Genetic Screening of Familial Mediterranean Fever in Japan.

There have been few reports of the patients with Familial Mediterranean Fever (FMF) in Japan, probably because FMF patients are preoccupied to be rare in Japan. We experienced 10 cases likely to be clinically diagnosed as FMF with periodic fever of unknown origin. FMF is an autosomal recessive disease resulting from the genetic mutations in the FMF gene (MEFV), which codes for a protein named Pyrin. Pyrin is expressed in mainly polymorphonuclear cells and monocytes and it is proposed that it regulates inflammation. The MEFV gene is located on chromosome 16p13.3 and comprises 10 exons.
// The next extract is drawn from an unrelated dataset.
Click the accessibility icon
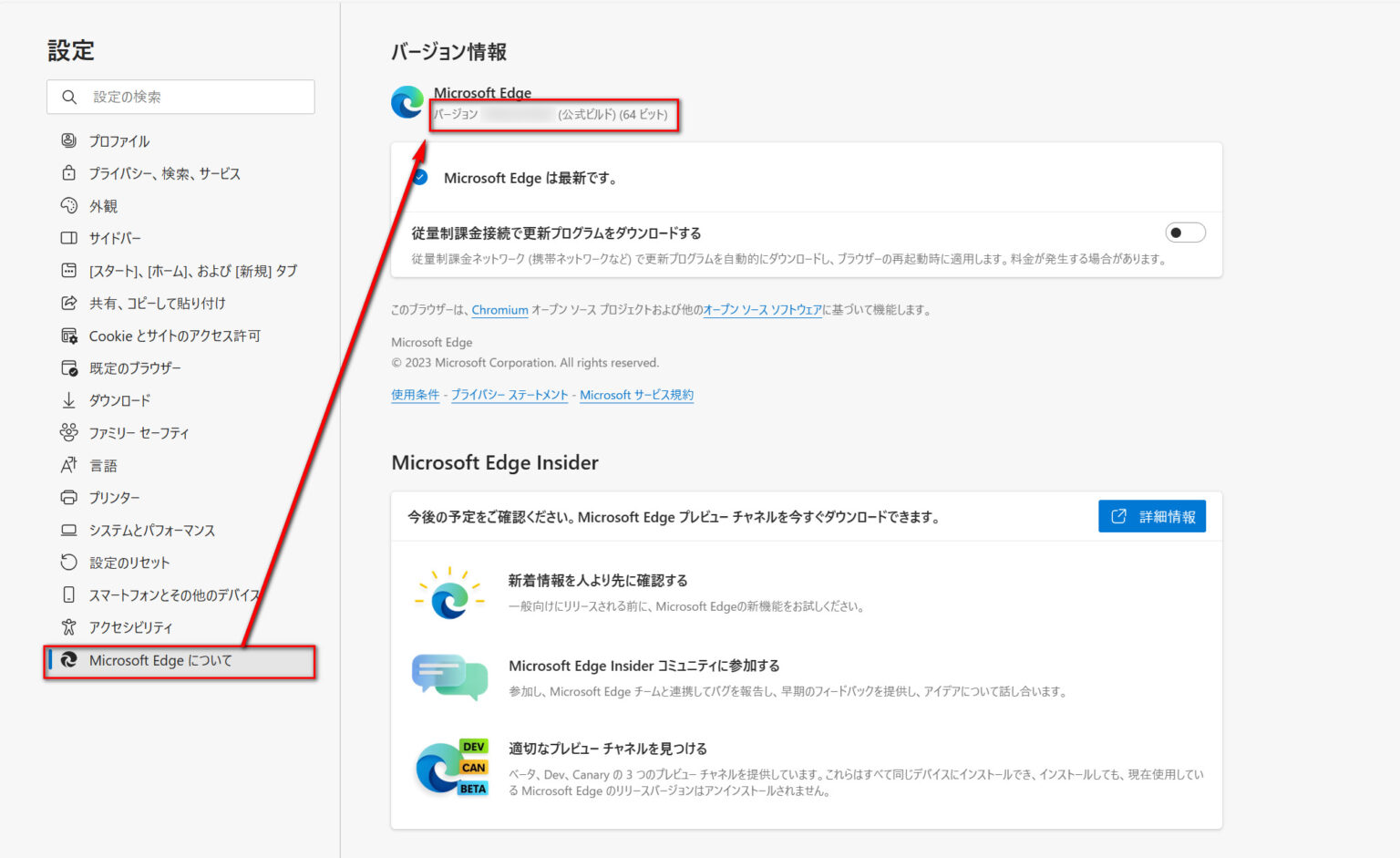This screenshot has width=1400, height=858. click(x=68, y=627)
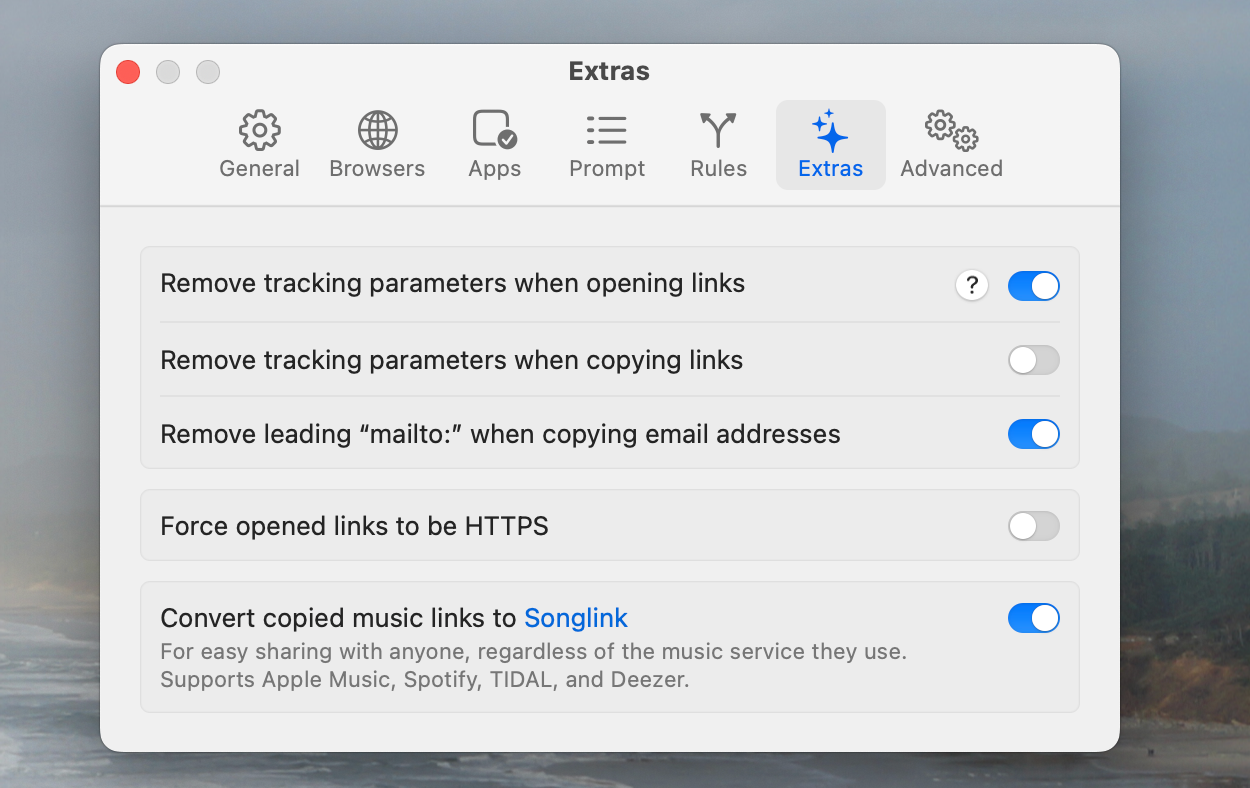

Several mutations in the MEFV gene have been identified, however the mutations are mostly located in exon 2 and 10. Therefore, we performed genetic screening of exon 2 and 10 in the 10 patient samples. The median age of the patients was 34 (17–49) years old. They are four males and six females. DNA was isolated from polymorphonuclear cells of the patients and PCR was performed with selective primers of exon 2 and 10 of MEFV gene, respectively. Thereafter, direct sequence of exon 2 and 10 of the PCR products was performed. As a result, the mutations of E148Q in exon 2 and M694I in exon 10, which are commonly observed in previous reports, were identified in seven and six out of 10 patients, respectively. All patients had either E148Q or M694I mutation. Three patients have both E148Q and M694I mutations. One 50-year-old female patient, who had a homozygous M694I mutation, suffered from severe renal AA amyloidosis. The mutation at M694 has been mostly reported as M694V, particularly in Mediterranean countries, however interestingly, all of the mutations of M694 were M694I, not M694V in our 10 Japanese patients. It is reported that healthy carrier frequency of the E148Q mutation was about 16% in Japan, so it is suggested that E148Q mutation may be profoundly involved in cause of disease, because E148Q mutation is observed among 70% of our patients. We herein report the unique genetic features of FMF patients in Japan. A further large scale of investigation would be necessary for confirming the significance of E148Q and M694I mutations in FMF patients in Japan.